La décision des chefs d’Etat et de gouvernement réunis au sein du Conseil européen du 19 février 2016, dont la nature juridique sera discutée plus loin, comporte cinq sections : gouvernance économique, compétitivité, souveraineté, prestations sociales et libre circulation, application et dispositions finales. Elle est accompagnée d’une déclaration contenant un projet de décision du Conseil sur les dispositions relatives à la bonne gestion de l’union bancaire et des conséquences d’une intégration plus poussée de la zone euro et d’une déclaration du Conseil européen sur la compétitivité. Trois déclarations de la Commission (mise en œuvre de la subsidiarité et réduction des charges, exportation des allocations familiales, nouvel arrangement relatif à la libre circulation, utilisation abusive de la libre circulation) sont jointes à l’ensemble. Cette décision entrera en vigueur lorsque la décision de maintien au sein de l’Union européenne aura été notifiée par le Royaume-Uni. Il s’agit donc pour le gouvernement britannique d’un « take it or leave it » qui ne saurait donner lieu à une nouvelle négociation comme l’indiquent clairement le point 4 des conclusions du Conseil européen : « Il est entendu que, si l'issue du référendum au Royaume-Uni devait être la sortie du pays de l'Union européenne, l'ensemble des dispositions visées au point 2 cesseront d'exister ». 
Le préambule de la décision indique celle-ci règle les questions soulevées en conformité avec les traités ce qui implique que l’entrée en vigueur de certains éléments est subordonnée à une révision des traités[2]. La décision respecte « les compétences des institutions de l'Union, y compris tout au long des procédures législatives et budgétaires, et sans affecter les relations des institutions et organes de l'Union avec les autorités nationales compétentes ».
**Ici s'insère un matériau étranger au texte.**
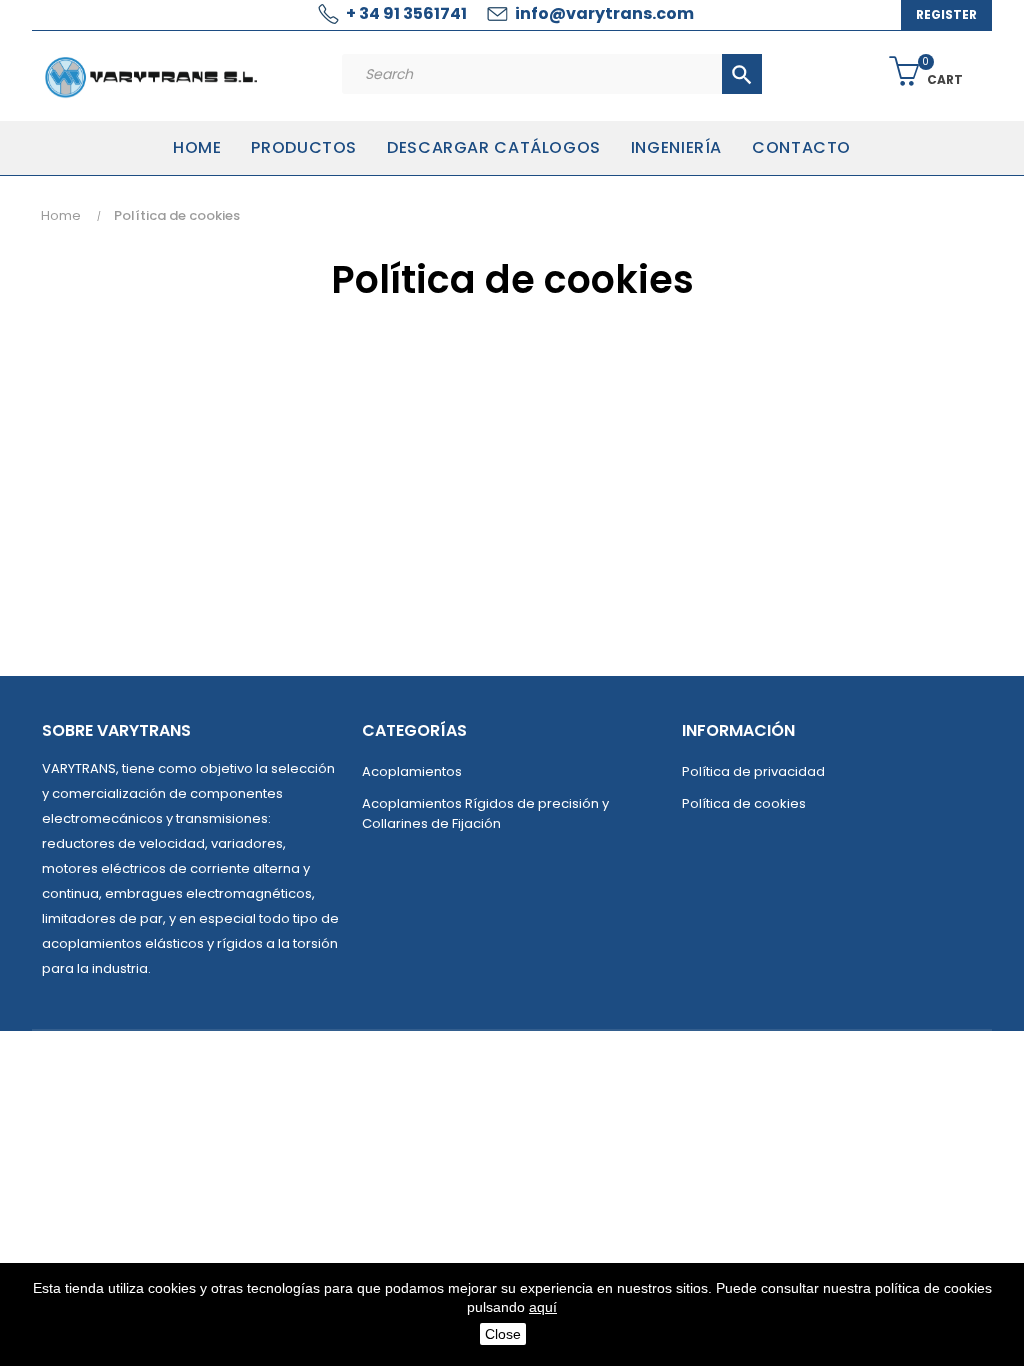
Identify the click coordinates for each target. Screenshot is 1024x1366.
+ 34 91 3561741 (406, 13)
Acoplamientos (412, 771)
  1. Gouvernance économique

Le Royaume-Uni semblait avoir deux exigences essentielles en ce domaine. Tout d’abord, il s’agissait d’éviter toute discrimination due au fait qu’il ne participait pas à la zone euro ainsi que l’assurance qu’il ne serait pas contraint de participer au sauvetage des économies des participants à l’euro zone et ensuite acquérir un contrôle poussé sur toute intégration supplémentaire de la zone, notamment en ce qui concerne les règles communes de l’union bancaire. Ces préoccupations soulevaient des préoccupations non seulement des principaux acteurs de la zone que sont l’Allemagne et la France, mais aussi de la part des Etats du sud de l’Europe, principales victimes de la crise.

Suite à de difficiles discussions, les demandes britanniques ont été partiellement satisfaites. La déclaration repose sur le respect mutuel et la coopération loyale qui implique que les non-membres de la zone n’empêchent pas l’approfondissement de l’Union économique, mais que leurs droits et compétences soient respectés. Toute discrimination fondée sur la monnaie officielle d’un Etat est interdite et les différences de traitement doivent être objectivement justifiées. Au-delà de ces considérations générales, le règlement uniforme[3] qui s’applique à tous les Etats et constitue le socle commun de l’Union bancaire doit garantir des conditions égales de concurrence. S’il devait être conçu de manière plus uniforme, la possibilité de dispositions particulières, concession faite au Royaume-Uni est envisagée. La France s’est opposée à l’emploi des mots « dispositions spécifiques » et cette concession a été contrebalancée par une référence au maintien de conditions égales de concurrence (« preserving the level-playing field »). Les Etats non participants ne seront pas engagés par les mesures d’urgence ayant pour objet de préserver la stabilité financière de la zone et, au cas où ces mesures seraient imputées au budget de l’Union, un mécanisme de remboursement des coûts autres qu’administratifs sera mis en place. Au total, au-delà de la répétition d’éléments qui n’ont jamais été véritablement controversés et sont simplement destinés à rassurer l’opinion publique britannique, la seule véritable avancée consiste en l’affirmation de la possibilité d’adoption de dispositions particulières en cas de développement de l’union bancaire.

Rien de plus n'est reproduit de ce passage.